Terry Teachout on the arts in New York City

You are here: Home / Archives for 2003

Archives for 2003

TT: Almanac

December 8, 2003 by Terry Teachout

“There is a passage in the autobiography (more or less true) of Alonso de Contreras, who began life as a scullion and ended it as a Knight of Malta, that has always seemed to me a masterpiece of narrative and an example of perfect style. Having at one period of his picturesque career married the well-to-do widow of a judge his suspicions were aroused that she was deceiving him with his most intimate friend. One morning he discovered them in one another’s arms. ‘Murieron,’ he writes. ‘They died.’ With that one grim word he dismisses the matter and passes on to other things. That is proper writing.”

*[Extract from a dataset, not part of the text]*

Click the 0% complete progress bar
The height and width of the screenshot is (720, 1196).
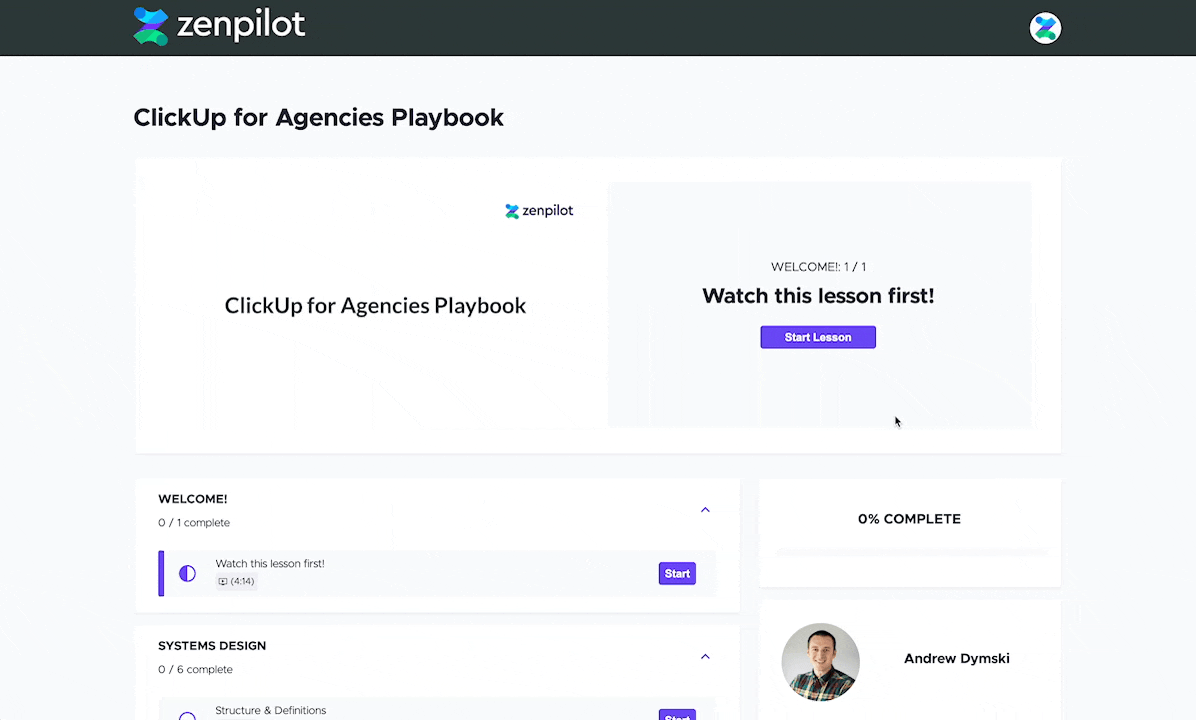pyautogui.click(x=911, y=552)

W. Somerset Maugham, Don Fernando

TT: Things not seen

December 8, 2003 by Terry Teachout

The Criterion Collection’s DVD of Jean Renoir’s The Rules of the Game, all scrubbed up and fitted out with gazillions of special features, is now available for pre-ordering at amazon.com by clicking here. Do so. Even if you don’t share my passionate belief that it’s the greatest movie ever made, surely you’ll agree that it comes damned close–and if you’ve never seen The Rules of the Game, now’s the time. The street date is Jan. 20.

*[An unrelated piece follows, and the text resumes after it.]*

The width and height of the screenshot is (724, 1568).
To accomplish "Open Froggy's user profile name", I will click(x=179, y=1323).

For some reason, mention of The Rules of the Game put me in mind of the annual Bad Sex in Fiction Award, whose unfortunate winner, Aniruddha Bahal, was announced last week. Or maybe it was vice versa. The Rules of the Game, after all, is a film about sex (among other things) in which you don’t see anything but people talking and (occasionally) kissing. Yet there’s never any question in your mind about what’s going on behind all those closed doors.

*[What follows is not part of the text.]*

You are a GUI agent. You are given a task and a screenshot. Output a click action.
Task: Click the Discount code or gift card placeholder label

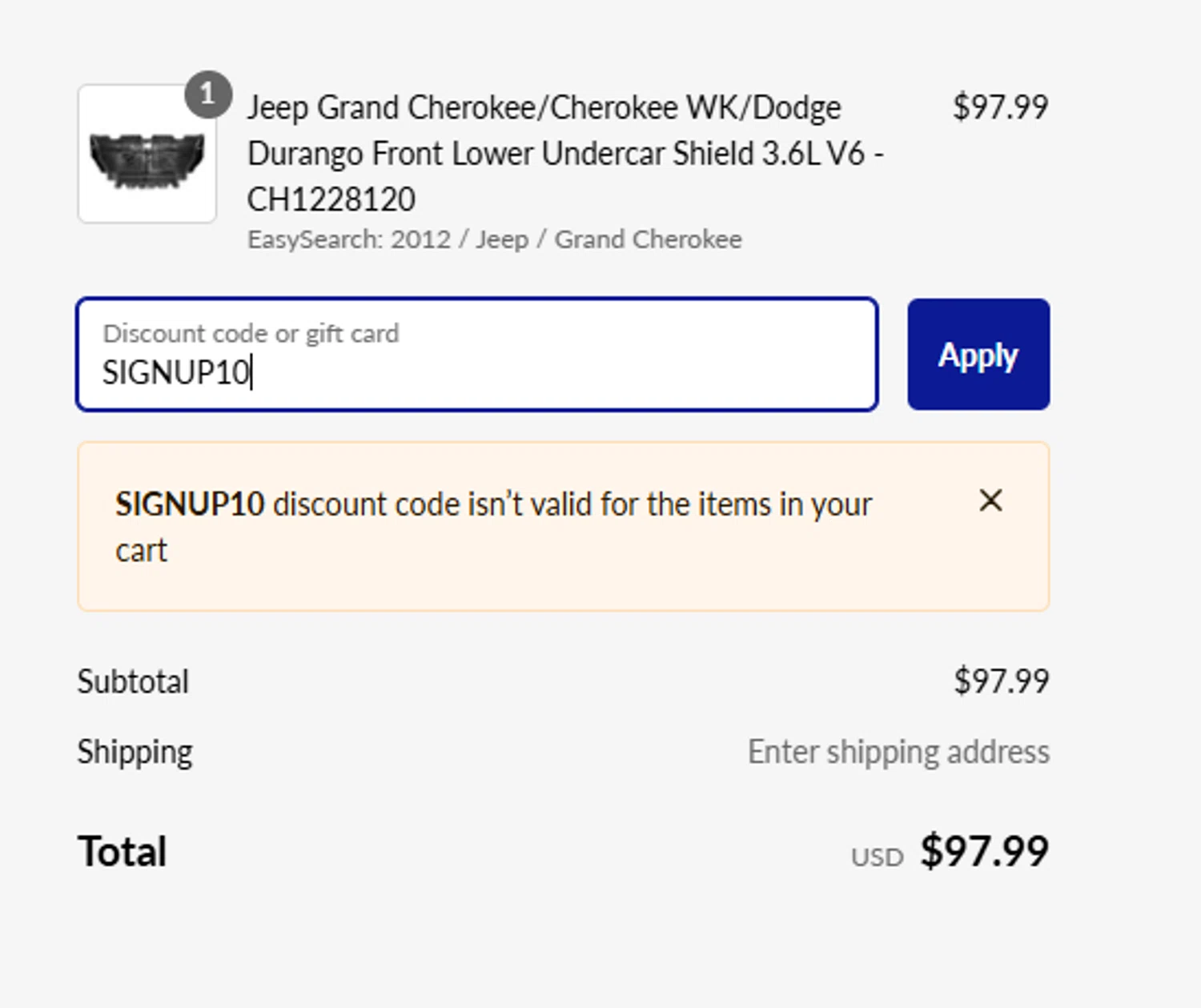point(251,333)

I’m not prudish about on-screen sex: I just don’t think it tends to be especially memorable or persuasive. More often than not, as in the case of Kissing Jessica Stein, it’s far more effective–not to mention sexy–when the details of the act itself are left to the viewer’s imagination. But I readily make an exception for those rare sex scenes that are used to deepen our understanding of the characters. John Sayles is particularly good at this, especially in Baby It’s You and Lone Star, where the sex scenes tell us important things about the participants. Another film in which an on-screen portrayal of sexual intercourse is used to brilliant (and joltingly unsexy) effect is The Dreamlife of Angels. And I hasten to add that I can also think of a few fairly explicit on-screen sex scenes that are just plain arousing, foremost among them the ones in The Big Easy.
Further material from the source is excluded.